**Aim of the exercise**. Pictures are not part of the copy. Write out exactly the lines from the line with "Screen dimensions: 1470x812" through the end of the entries below.

**Source material**.
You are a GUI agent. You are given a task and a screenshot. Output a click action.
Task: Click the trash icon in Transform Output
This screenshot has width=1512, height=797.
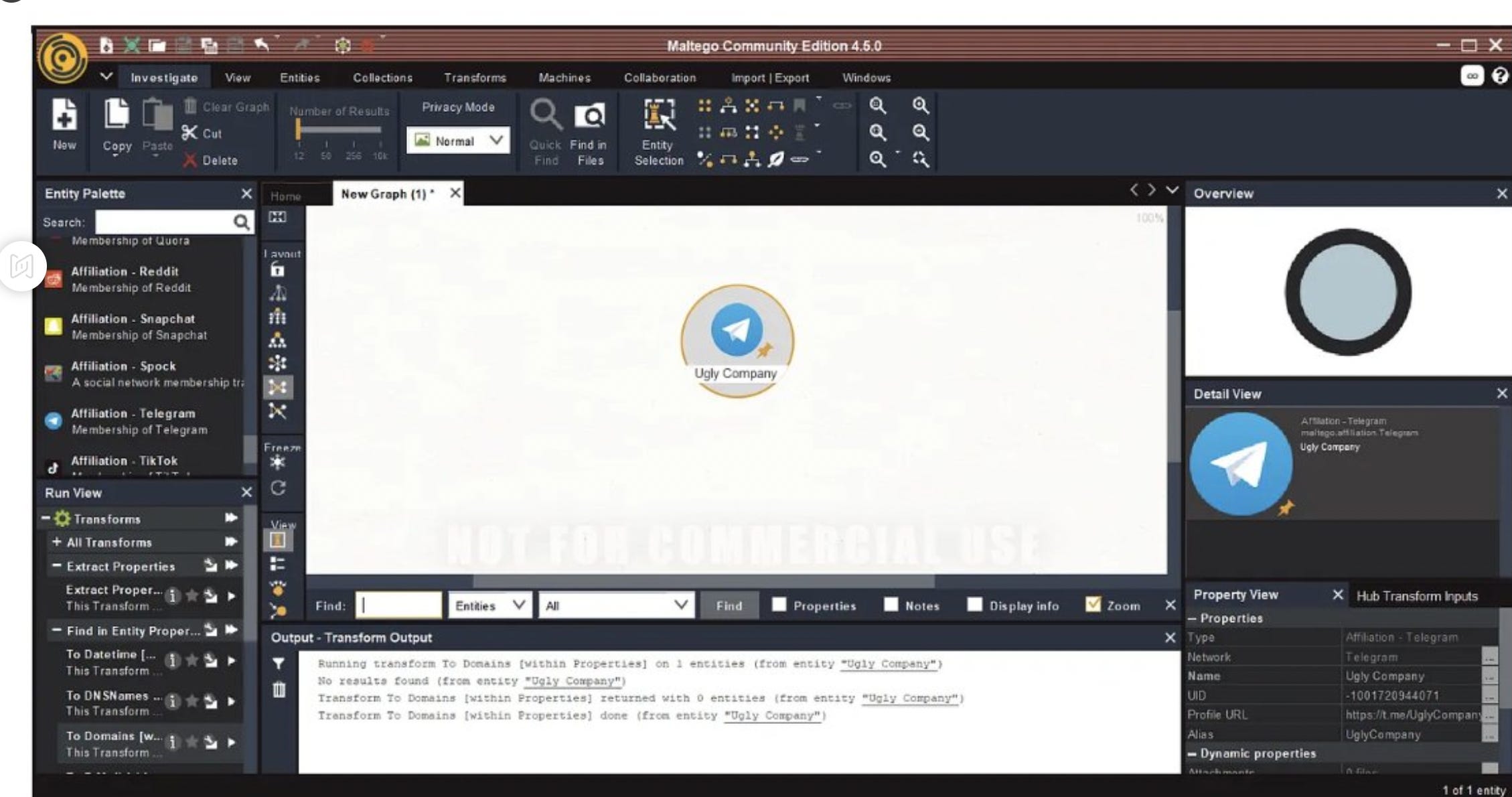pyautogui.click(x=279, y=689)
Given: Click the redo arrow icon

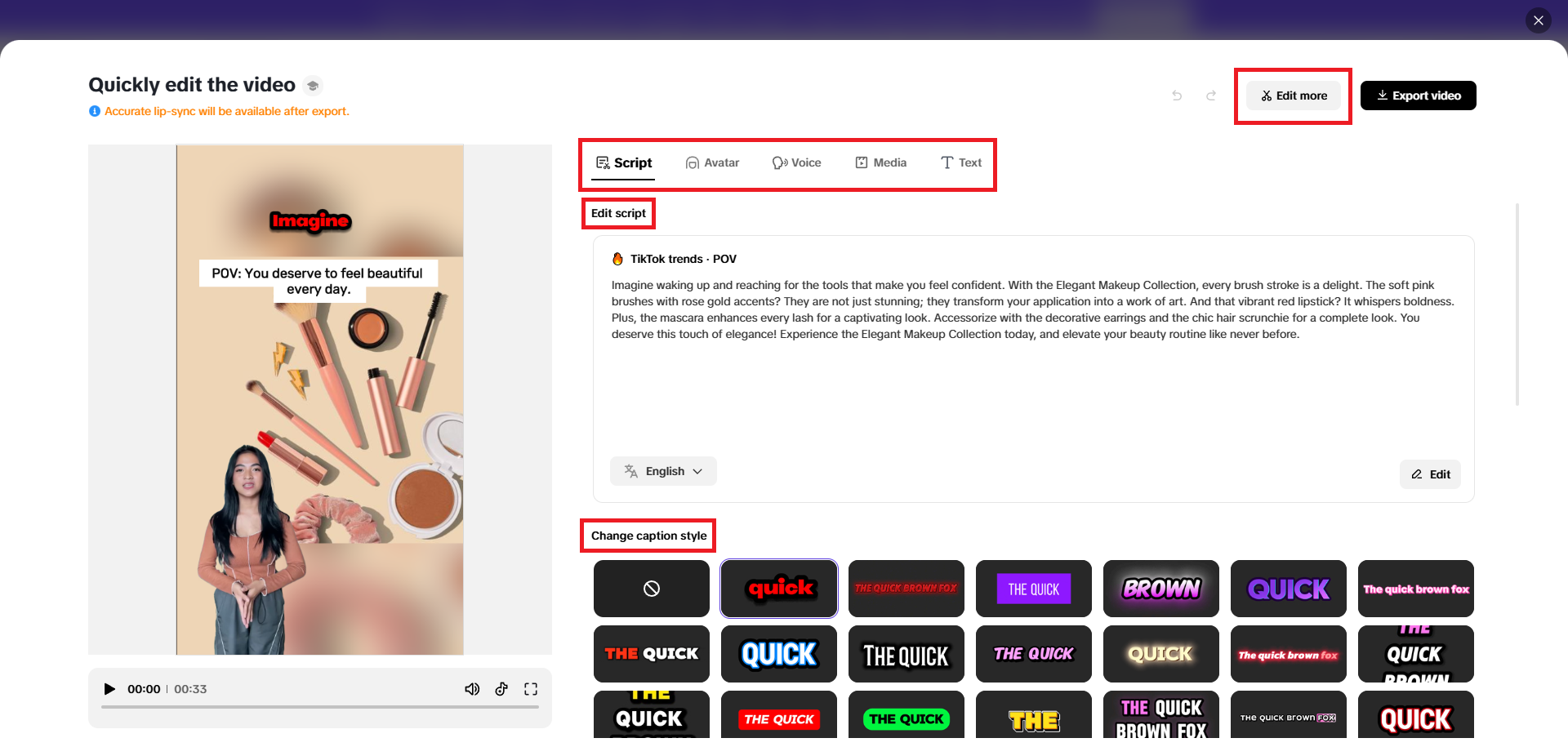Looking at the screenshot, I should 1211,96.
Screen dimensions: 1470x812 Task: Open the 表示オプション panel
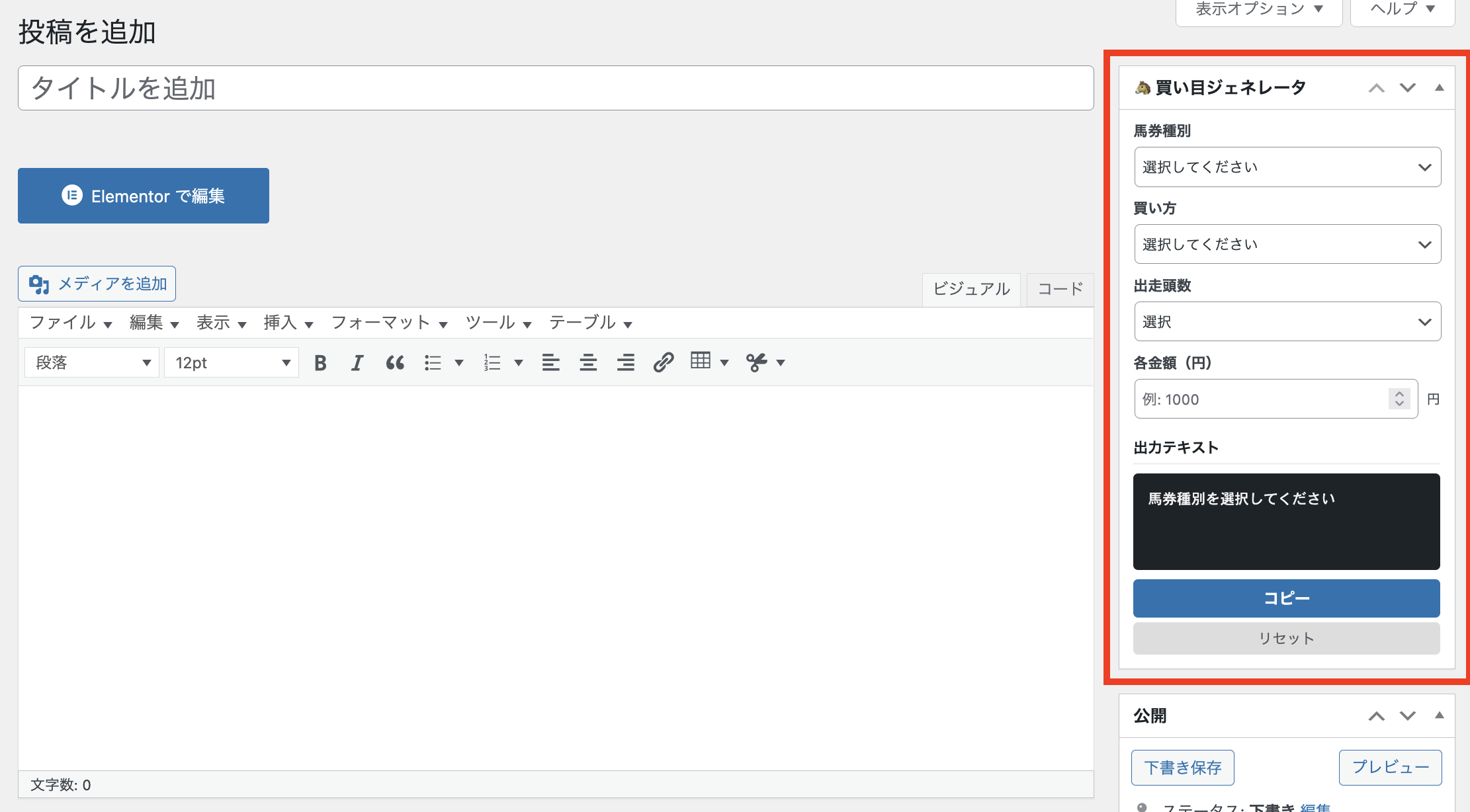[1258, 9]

**Written response**.
Screen dimensions: 1470x812 Task: Open the 表示オプション panel
[1258, 9]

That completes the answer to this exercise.